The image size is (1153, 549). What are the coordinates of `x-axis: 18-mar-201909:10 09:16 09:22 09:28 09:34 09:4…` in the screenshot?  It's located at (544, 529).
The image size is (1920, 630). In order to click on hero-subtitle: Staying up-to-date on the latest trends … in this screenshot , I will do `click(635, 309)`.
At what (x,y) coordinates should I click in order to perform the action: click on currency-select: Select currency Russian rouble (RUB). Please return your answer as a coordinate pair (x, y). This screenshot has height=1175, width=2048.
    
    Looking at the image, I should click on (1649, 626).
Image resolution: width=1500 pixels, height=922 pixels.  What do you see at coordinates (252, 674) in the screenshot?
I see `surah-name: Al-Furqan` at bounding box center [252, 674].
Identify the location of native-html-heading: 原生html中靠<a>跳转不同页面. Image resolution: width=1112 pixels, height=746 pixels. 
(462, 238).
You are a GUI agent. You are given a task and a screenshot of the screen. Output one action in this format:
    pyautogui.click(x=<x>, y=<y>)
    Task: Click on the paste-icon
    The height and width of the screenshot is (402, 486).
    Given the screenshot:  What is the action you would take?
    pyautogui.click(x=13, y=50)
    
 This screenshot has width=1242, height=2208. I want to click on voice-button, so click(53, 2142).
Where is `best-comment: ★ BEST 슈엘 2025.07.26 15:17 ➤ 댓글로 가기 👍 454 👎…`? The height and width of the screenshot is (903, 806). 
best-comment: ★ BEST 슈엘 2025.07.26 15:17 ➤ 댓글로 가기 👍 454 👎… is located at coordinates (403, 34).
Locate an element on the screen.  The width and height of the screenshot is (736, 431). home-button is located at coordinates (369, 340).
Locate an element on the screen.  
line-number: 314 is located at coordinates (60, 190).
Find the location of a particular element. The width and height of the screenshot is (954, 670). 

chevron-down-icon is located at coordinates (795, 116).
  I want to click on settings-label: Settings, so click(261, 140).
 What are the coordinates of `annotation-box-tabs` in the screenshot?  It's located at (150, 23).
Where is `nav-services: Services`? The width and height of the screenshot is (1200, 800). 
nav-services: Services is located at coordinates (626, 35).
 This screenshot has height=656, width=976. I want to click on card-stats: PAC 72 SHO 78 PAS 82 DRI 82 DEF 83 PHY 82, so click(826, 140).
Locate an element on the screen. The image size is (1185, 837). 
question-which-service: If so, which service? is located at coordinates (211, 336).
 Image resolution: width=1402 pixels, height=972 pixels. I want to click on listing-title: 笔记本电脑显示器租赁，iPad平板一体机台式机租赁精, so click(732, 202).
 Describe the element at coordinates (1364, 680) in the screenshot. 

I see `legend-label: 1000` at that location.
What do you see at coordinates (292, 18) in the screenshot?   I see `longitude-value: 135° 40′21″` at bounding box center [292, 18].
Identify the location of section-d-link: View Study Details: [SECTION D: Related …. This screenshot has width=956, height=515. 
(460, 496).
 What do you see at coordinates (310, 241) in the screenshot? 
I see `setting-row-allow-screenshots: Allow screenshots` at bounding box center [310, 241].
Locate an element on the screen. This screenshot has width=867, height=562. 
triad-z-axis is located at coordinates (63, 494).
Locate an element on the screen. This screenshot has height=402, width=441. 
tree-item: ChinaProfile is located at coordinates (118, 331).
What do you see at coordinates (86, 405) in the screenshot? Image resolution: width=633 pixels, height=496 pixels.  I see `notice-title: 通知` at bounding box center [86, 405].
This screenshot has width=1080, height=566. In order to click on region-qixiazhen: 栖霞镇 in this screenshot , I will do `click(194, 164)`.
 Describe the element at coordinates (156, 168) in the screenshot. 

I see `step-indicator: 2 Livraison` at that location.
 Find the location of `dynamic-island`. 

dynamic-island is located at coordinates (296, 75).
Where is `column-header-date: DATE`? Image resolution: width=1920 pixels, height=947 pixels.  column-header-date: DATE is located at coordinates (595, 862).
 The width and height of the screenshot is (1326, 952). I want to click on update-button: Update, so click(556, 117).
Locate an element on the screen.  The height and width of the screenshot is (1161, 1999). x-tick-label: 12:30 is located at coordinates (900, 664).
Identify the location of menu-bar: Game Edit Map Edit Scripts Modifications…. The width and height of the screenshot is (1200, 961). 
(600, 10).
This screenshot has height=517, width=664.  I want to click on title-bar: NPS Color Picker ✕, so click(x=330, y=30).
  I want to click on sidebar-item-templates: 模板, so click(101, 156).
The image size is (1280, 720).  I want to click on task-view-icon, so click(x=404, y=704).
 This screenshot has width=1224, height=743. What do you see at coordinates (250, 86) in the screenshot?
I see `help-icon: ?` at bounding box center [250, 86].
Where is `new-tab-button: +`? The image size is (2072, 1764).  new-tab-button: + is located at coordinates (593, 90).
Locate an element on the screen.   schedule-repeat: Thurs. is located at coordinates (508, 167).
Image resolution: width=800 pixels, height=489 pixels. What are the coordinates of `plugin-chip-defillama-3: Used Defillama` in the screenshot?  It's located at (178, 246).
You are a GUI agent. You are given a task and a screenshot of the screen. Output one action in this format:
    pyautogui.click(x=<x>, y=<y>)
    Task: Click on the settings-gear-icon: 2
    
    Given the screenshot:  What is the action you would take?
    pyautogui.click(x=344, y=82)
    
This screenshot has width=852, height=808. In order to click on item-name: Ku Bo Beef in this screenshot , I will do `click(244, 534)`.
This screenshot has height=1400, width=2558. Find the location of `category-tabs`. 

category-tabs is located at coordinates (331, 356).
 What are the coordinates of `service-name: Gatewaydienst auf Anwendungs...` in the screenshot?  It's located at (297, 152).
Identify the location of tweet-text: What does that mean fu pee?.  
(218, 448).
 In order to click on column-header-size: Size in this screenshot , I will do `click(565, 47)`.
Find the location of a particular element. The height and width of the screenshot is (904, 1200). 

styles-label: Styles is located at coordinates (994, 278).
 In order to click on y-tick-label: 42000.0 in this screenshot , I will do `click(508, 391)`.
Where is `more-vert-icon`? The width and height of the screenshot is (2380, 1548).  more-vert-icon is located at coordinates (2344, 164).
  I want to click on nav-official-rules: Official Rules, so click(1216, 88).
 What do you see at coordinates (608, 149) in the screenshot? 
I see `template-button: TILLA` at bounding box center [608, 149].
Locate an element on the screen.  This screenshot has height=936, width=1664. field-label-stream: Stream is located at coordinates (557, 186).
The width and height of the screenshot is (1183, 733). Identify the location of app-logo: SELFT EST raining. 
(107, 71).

=== PROBLEM ===
List the lines above between the one holding "at (297, 152)." and the one holding "In order to click on column-header-size: Size", inclusive, as a numbered list with blank lines omitted.

=== SOLUTION TO THE PROBLEM ===
1.  What are the coordinates of `service-name: Gatewaydienst auf Anwendungs...` in the screenshot?  It's located at (297, 152).
2. Identify the location of tweet-text: What does that mean fu pee?.  
3. (218, 448).
4.  In order to click on column-header-size: Size in this screenshot , I will do `click(565, 47)`.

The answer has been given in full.